Not GP, but:

I do, however when I do this I make sure the certificate is signed with permit-agent-forwarding and demand people just forward their ssh agent on their laptops.

This also discourages people from leaving their SSH private key on a server just for ssh-ing into other servers in CRON instead of using a proper machine-key.

Agent forwarding has its own security issues, you're exposing all your credentials to the remote.

It's better to configure jump hosts in your local ssh config.

There's SSH agent restriction now.

[1] https://www.openssh.com/agent-restrict.html

In general for systems like this, you can open the browser link from a different host.

For example, if I've SSHed from my laptop to Host A to Host B to Host C then need to authenticate a CLI program I'm running on Host C, the program can show a link in the terminal which I can open on my laptop.

Having to interact with the browser every time I need to ssh to a machine would be extremely painful.

If key forwarding works, that might be workable.

I'm extremely wary of non-standard ssh login processes as they tend to break basic scripting and tooling.

These tools usually cache your identity, so you might only need to go through a browser once a day.

I suppose this could be solved by using the first server as an SSH jump host -- see SSH(1) for the -J flag.
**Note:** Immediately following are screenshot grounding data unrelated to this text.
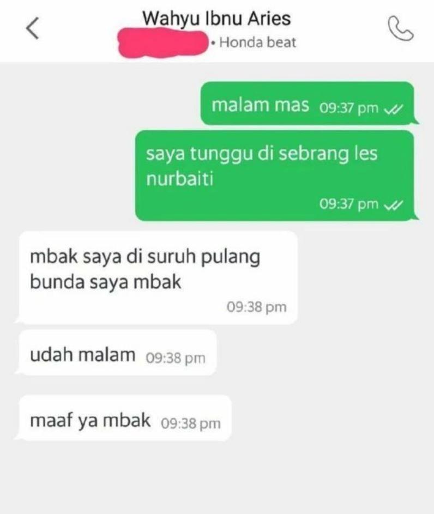434x514 pixels.
Task: Call the driver using the phone icon
Action: 401,28
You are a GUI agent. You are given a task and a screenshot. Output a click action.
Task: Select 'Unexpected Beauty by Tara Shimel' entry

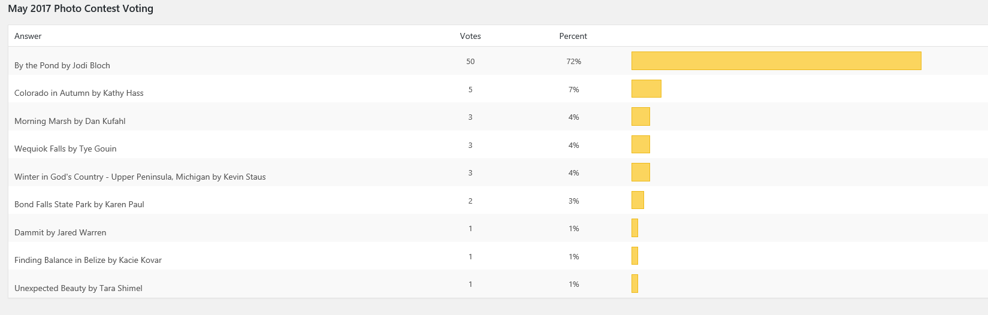78,288
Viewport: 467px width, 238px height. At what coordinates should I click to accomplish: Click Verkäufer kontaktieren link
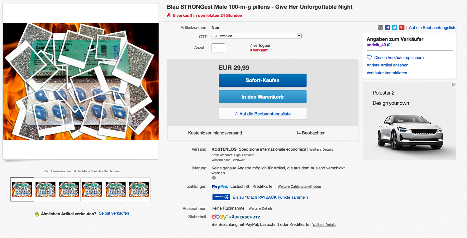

Useful e.g. when the target server requires public key authentication and you don't want to copy the key to the jump host. Not sure it would work in this scenario though.

SSHing from one remote server to another won’t be possible in a lot of environments due to network segmentation. For example, it shouldn’t be possible to hop from one host to another via SSH in a prod network supporting a SaaS service. Network access controls in that type of environment should limit network access to only what’s needed for the services to run.
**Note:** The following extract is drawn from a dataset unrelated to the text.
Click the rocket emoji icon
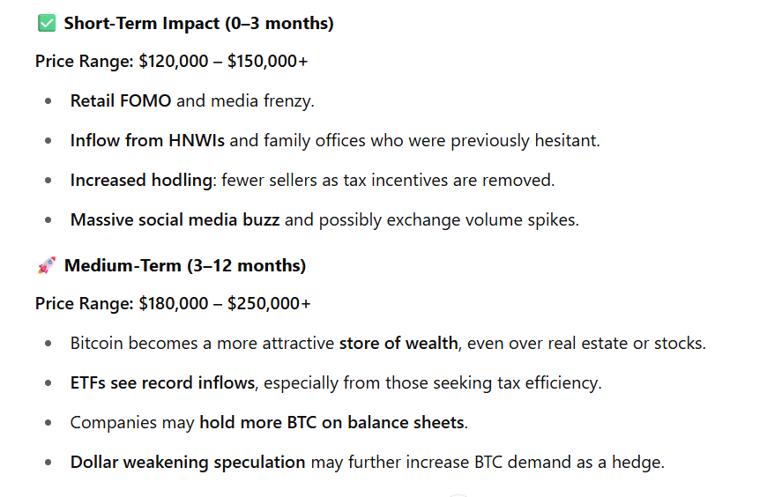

I've seen the exact opposite configuration where it's not possible to avoid SSHing from one remote server to another due to network segmentation, as on the network level it's impossible to access any production system directly via SSH but only through a jumphost, which obviously does not have a browser installed.

You don't need the jumphost to do the auth for the target host. You use -J and the auth happens locally and is proxied through.

I can count on 1 hand the number of reasons I might need to do that and on each occasion there’s usually a better approach.

To be clear, I’m not suggesting the GPs approach is “optimal”. But if you’ve gone to the trouble of setting that up then you should have already solved the problems of data sharing (mitigating the need for rsync), network segregation and secure access (negating the need for jump boxes), etc.

SSH is a fantastic tool but mature enterprise systems should have more robust solutions in place (and with more detailed audit logs than an rsync connection would produce) by the time you’re looking at using AD as your server auth.

The CA CLI tool we use supports a few auth methods, including a passphrase-like one. It likely could be set up with TOTP or a hardware token also. We only use OAuth because it's convenient and secure-enough for our use case.